* **THE PROBLEM**:
Determine the number of lines in the data that include the word "computer", and write only that number.
::::::::
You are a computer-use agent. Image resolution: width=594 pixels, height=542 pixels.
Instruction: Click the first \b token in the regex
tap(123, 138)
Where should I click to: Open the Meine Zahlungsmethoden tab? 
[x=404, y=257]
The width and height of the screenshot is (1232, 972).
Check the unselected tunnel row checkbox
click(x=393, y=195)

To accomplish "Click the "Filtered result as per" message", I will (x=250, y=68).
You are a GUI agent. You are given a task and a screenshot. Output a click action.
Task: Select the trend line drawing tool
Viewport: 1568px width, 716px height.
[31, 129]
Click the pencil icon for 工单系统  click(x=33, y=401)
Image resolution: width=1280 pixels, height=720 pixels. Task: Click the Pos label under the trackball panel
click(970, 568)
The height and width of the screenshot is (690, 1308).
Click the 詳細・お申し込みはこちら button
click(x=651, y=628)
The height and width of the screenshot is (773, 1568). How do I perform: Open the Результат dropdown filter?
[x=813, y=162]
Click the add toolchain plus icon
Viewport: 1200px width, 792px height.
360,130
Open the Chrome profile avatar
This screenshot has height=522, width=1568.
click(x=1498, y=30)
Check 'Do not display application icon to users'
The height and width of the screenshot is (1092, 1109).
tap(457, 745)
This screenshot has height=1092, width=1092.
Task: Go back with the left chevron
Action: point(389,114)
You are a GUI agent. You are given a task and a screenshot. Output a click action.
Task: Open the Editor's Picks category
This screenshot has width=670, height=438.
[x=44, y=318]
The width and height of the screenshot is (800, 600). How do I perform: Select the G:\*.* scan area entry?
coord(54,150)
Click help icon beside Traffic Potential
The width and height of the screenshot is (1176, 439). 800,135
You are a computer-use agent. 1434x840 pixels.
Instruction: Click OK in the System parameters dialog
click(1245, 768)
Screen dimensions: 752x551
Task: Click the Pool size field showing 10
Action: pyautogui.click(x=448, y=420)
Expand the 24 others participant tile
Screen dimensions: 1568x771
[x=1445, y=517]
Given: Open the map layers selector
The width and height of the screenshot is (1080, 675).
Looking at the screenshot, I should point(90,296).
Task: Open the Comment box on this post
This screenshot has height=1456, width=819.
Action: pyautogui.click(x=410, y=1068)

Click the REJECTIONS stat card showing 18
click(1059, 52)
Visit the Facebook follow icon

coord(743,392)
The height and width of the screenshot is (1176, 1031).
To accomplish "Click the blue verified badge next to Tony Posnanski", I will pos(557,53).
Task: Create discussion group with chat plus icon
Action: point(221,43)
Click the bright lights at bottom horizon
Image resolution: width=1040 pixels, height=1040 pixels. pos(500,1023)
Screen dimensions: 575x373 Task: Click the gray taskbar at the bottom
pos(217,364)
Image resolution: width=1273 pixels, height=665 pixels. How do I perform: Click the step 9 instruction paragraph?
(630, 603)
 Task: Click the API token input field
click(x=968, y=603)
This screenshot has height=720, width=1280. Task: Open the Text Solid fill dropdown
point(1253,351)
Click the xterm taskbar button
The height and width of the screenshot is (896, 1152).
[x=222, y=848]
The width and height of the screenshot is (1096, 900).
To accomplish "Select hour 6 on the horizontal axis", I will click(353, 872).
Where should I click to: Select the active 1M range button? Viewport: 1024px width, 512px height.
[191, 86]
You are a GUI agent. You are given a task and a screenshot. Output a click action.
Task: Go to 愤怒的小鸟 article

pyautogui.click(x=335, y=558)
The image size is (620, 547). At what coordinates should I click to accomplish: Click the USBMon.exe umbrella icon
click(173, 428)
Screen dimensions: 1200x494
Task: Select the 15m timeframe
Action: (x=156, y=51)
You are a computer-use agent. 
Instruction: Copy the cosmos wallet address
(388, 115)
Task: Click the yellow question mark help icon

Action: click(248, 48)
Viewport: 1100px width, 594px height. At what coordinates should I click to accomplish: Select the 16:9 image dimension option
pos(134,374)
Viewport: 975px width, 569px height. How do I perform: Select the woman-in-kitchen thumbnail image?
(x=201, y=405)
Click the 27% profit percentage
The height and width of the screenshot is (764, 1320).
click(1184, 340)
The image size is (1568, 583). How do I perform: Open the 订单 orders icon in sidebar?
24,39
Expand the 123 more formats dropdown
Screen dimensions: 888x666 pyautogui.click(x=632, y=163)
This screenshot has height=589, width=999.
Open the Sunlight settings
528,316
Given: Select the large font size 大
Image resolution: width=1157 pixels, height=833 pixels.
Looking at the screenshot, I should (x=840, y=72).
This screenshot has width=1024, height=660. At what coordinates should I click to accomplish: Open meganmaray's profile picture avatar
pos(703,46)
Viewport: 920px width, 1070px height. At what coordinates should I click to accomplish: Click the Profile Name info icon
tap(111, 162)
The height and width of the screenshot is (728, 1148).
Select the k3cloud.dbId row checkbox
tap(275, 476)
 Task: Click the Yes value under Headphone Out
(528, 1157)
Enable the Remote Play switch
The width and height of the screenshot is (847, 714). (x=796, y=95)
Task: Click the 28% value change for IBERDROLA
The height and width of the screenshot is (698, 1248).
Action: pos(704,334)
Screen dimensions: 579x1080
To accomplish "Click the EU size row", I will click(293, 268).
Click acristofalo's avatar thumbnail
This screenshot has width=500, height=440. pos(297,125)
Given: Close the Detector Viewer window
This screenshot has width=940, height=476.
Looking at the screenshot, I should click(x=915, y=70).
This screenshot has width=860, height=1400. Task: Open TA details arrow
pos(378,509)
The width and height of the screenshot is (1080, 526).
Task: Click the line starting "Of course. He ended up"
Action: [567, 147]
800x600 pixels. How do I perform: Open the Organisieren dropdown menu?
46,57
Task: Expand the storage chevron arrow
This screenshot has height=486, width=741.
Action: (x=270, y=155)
::::::::
* **SOLUTION TO THIS PROBLEM**:
3